Doing these first five steps may not seem very psychologically sophisticated but they are what will pave the way for you to be able to do your necessary cognitive work. Once you have these in place, you can then determine what is going to be the best way for you to work on the deeper emotional difficulties such as depression, anxiety, attachment problems or chronic anger.
If your histrionic family is still part of your everyday life you can expect some acting out as you start to draw boundaries. That is OK, it means it is working and you are on the right path. Just move forward with your goals.
You may decide to go it on your own with a self help tool or you may decide you need more help and seek out a psychologist to work with. Either way it is doable and worth doing.

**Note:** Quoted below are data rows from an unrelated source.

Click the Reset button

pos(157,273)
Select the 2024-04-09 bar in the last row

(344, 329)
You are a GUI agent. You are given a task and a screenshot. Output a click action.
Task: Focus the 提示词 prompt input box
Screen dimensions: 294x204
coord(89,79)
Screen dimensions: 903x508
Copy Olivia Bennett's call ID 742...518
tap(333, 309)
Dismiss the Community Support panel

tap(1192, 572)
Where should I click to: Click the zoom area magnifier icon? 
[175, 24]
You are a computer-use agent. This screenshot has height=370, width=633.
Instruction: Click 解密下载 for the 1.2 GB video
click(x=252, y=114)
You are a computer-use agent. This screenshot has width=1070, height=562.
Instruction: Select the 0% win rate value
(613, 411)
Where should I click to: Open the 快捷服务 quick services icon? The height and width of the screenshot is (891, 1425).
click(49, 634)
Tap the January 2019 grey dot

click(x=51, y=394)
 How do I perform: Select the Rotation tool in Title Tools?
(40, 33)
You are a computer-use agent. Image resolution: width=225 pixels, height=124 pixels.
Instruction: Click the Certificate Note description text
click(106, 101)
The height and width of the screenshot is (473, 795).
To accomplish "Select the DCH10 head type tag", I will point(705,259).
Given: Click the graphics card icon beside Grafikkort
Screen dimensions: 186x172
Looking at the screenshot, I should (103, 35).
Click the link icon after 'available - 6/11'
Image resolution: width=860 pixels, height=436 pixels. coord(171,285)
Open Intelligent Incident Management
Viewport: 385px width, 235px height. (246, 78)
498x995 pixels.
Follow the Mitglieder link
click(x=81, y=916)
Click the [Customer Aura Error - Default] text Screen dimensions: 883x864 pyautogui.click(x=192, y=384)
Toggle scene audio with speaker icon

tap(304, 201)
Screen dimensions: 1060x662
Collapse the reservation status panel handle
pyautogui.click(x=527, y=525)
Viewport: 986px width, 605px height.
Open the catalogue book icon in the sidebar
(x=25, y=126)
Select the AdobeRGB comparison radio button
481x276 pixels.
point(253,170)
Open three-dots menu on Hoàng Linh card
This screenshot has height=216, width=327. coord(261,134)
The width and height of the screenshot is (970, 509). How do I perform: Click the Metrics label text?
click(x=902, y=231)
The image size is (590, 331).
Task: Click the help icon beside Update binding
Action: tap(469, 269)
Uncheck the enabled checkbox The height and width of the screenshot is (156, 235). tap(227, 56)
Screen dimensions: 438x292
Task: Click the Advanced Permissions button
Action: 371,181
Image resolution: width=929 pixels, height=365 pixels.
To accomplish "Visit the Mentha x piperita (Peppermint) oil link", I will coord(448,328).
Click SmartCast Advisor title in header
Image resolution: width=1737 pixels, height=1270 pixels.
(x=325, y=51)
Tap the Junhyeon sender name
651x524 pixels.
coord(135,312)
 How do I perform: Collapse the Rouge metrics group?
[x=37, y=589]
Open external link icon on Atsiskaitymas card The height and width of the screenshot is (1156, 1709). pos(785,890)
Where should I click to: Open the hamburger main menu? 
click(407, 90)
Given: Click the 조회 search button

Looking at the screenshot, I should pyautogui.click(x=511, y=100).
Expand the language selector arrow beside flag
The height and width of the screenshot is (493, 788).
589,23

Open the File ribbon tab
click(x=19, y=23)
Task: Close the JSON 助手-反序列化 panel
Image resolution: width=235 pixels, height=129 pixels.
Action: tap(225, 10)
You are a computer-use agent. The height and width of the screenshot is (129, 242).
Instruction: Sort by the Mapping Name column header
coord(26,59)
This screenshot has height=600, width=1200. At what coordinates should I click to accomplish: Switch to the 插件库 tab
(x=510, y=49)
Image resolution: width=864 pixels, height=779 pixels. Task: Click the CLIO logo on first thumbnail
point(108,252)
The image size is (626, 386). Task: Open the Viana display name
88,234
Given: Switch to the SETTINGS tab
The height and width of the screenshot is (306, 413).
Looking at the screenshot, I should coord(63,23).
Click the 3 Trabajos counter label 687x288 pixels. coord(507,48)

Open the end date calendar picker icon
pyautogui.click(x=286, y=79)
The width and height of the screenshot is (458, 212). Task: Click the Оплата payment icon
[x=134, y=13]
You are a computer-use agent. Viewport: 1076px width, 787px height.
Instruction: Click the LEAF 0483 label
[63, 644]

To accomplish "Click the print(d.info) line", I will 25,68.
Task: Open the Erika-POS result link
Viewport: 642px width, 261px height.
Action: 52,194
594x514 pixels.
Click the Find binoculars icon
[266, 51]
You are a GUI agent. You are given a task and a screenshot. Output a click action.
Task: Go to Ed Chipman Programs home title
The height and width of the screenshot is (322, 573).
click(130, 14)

I hope that this allows you to see that you are not alone in what you are experiencing, thousands of people have started from where you are right now and have achieved emotional success despite dysfunctional backgrounds. I work with clients every day who have had to overcome many of the problems from the list above and have done so very successfully. Whatever you are experiencing right now in terms of emotional difficulties does not necessarily mean that you have a brain disorder or a chemical imbalance. You may just need to relearn some information and strategies that you weren’t given as a child.